Native mouse selection destroys formatting across tmux pane borders. X11 forwarding is brittle, latent, and a non-starter on hardened bastion hosts. Pasting into Slack or Discord leaks your data to corporate indexing pipelines, third-party retention policies, and anyone with channel access. scp works but requires a round-trip dance of filenames and paths that breaks flow.
The Unix dream is a pipe. You want to cat something on a remote box and have it appear on your local clipboard — instantly, securely, and with zero setup. That's the premise behind copypaste.fyi: a developer-first clipboard relay that integrates natively with Unix pipelines and encrypts everything client-side before it ever touches the wire.

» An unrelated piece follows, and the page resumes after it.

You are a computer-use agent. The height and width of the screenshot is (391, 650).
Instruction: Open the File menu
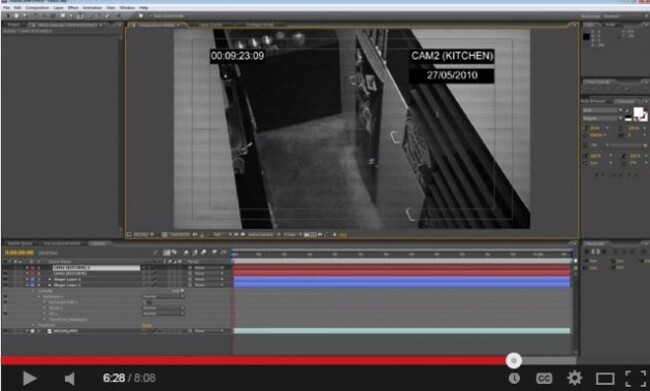(6, 7)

$ cat logs.txt | curl -F "file=@-" https://copypaste.fyi
> Token: 829-104 (TTL: 5m, self-destructs on read)
$ curl https://copypaste.fyi/829-104
> [plaintext contents of logs.txt]
One command to send. One command to receive. No accounts, no auth tokens, no browser tabs. The snippet lives for five minutes, then it's gone — whether or not anyone reads it.
02 // PROTOCOL DATAFLOW
The relay operates as a zero-knowledge intermediary. Unencrypted plaintext never exists outside the sender's and receiver's local environments. The server stores only ciphertext and has no mechanism to derive the decryption key. Here is the full sequence:
Steps 5 and 6 are the important invariant: read and delete execute as a single Redis PIPELINE transaction. There is no window where a second reader can race ahead and retrieve the same payload. The snippet is consumed once.

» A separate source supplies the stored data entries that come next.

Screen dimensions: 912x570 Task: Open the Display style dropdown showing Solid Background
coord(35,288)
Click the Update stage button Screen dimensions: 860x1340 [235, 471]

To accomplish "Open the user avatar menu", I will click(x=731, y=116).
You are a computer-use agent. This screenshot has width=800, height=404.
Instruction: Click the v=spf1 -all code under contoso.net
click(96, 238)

03 // THREAT MODEL & SECURITY PRINCIPLES
The security model is built on four non-negotiable invariants:
- Single-Use Self-Destruction: Every snippet is consumed exactly once. The atomic
GET + DELpipeline ensures the key is purged from Redis the instant ciphertext is transmitted. A second retrieval attempt returns a 404. - Ephemeral TTLs: All keys are created with a 300-second (5-minute) time-to-live. If no one reads the snippet, Redis evicts it automatically. There is no persistent storage layer — no database, no S3 bucket, no log drain.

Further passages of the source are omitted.